Then there is Tippy Tail, a 3-5 year old Irish Red & White Setter. I never did know how old he was. Tippy (not his real name, he would have you know), got sick I think sometime in the last 6 weeks. There was not a moment that I can put my finger on, but looking back, there are so many signs that connect.

Last Thursday night, Tippy Tail lost it.

There has been a problem with fence jumping for awhile now. Not just a little 4 foot fence, but a 6 foot wooden fence, with an invisible fence buried along the inside so he wouldn't go to the edge. Tippy didn't care, he would run through the shock, jump the fence, and be off to roam the neighborhood.

There was the day that my fiancé caught him and tried to bring him back to the house and Tippy bit him on the arm.

There was the change in the other dogs too. Tippy bit the older dog on the ear one day. She had started nipping at him in the house and trying to keep him separated from the rest of us. We thought she was just being old and ornery, but now of course, everything looks different.

Last Thursday night, the three humans were in the music room and Tippy was with us. My fiancé and I were sitting in chairs, practicing a song for our friends' upcoming wedding. Lovely was sitting on the floor, petting Tippy. There was nothing unusual about this. He loved that little girl. He would come to her for pets each night and often would sleep next to her bed at night. Everything should have been fine.

In an instance, I see Tippy lift his head and his eyes were like nothing I had ever seen. I had time to stop singing and think to myself, "That doesn't look right." Then he was on her.

He attacked Lovely right there on the floor with us sitting there. Completely unprovoked, and with no warning growls or anything, he jumped at her face and nicked her right above the eye. In that regard, we are very lucky. She was physically not hurt much, but emotionally has had a really hard time.

Tippy had to go. Right then. I did call his rescue group before I made any final decisions, but no one wavered on what had to happen. The unpredictable and unprovoked attack on a child could not be explained or tolerated.

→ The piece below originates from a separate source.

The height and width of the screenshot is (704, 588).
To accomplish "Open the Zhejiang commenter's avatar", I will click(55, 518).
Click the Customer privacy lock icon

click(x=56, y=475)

I took him to the vet myself. The rescue group said that they would take him back, but they would euthanize him. I wasn't going to send him away only to do what I could have done. It took me about five minutes to get the story out to the vet once I arrived. Between sobs, they understood that I had Tippy in the car and needed to have him put to sleep.

I stayed with him until the end. He was scared I think, but then again, there has been a nervousness in him that lately that goes on the list of things I didn't connect with him. I had promised him that I was his forever home, so I stayed with him for his forever. I stroked his head and told him that I loved him, and then I said goodbye.

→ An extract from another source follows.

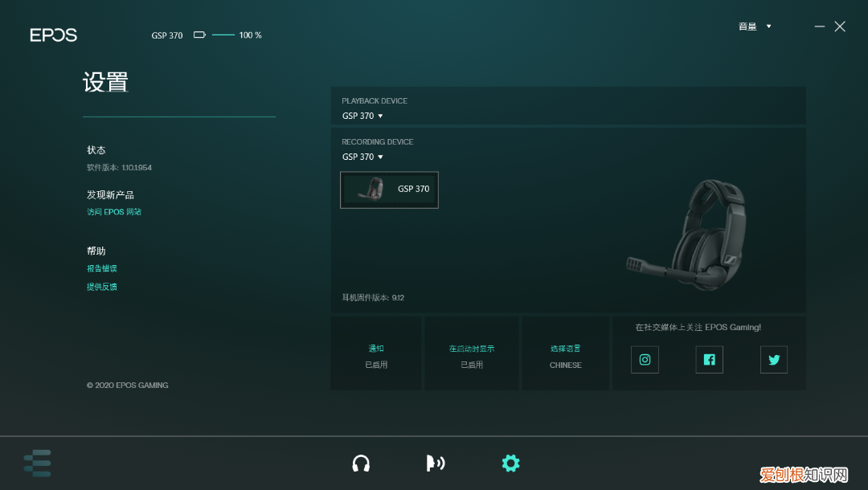Image resolution: width=868 pixels, height=490 pixels.
Task: Click the equalizer icon at bottom left
Action: [37, 463]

The next couple of days I spent beating myself senseless about the whole thing. Not one person doubted my decision, except me.

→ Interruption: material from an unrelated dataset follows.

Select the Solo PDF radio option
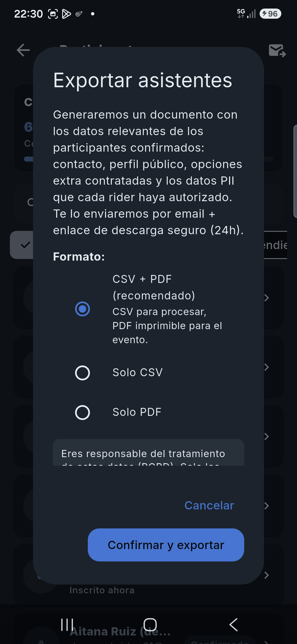This screenshot has height=644, width=297. [83, 413]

Then, yesterday morning, I woke up and realized something very important.

I am an adult.

There are people and pets and things for which I have responsibility for now, and I am competent enough to make tough decisions. Tippy was my dog, and I was responsible for him, his health, his safety, and most importantly in this case, the safety of those around him. Lovely is going to be my stepdaughter. Not only was she not safe, she didn't feel safe, and there was no way I was going to let her be afraid to come in her own home. Plus, if he would bite her, a little girl that he loved, he would bite anyone. This erratic behavior doesn't exist in a healthy dog. There was something wrong with my Tippy Tail, and even though I will never know what it was, I am confidant that I made the right decision.

That doesn't mean that I don't miss him. We all miss him. I miss his cold nose in the mornings, the way he would throw his head back and give a hearty, "Roo, roo!" when it was time to go outside. I miss him laying by my feet and looking up at me with those huge brownish red eyes that perfectly matched his brownish red spots.

Tippy was a great dog who had come a long way in his life as a pet. I loved him very much, all the way to the end.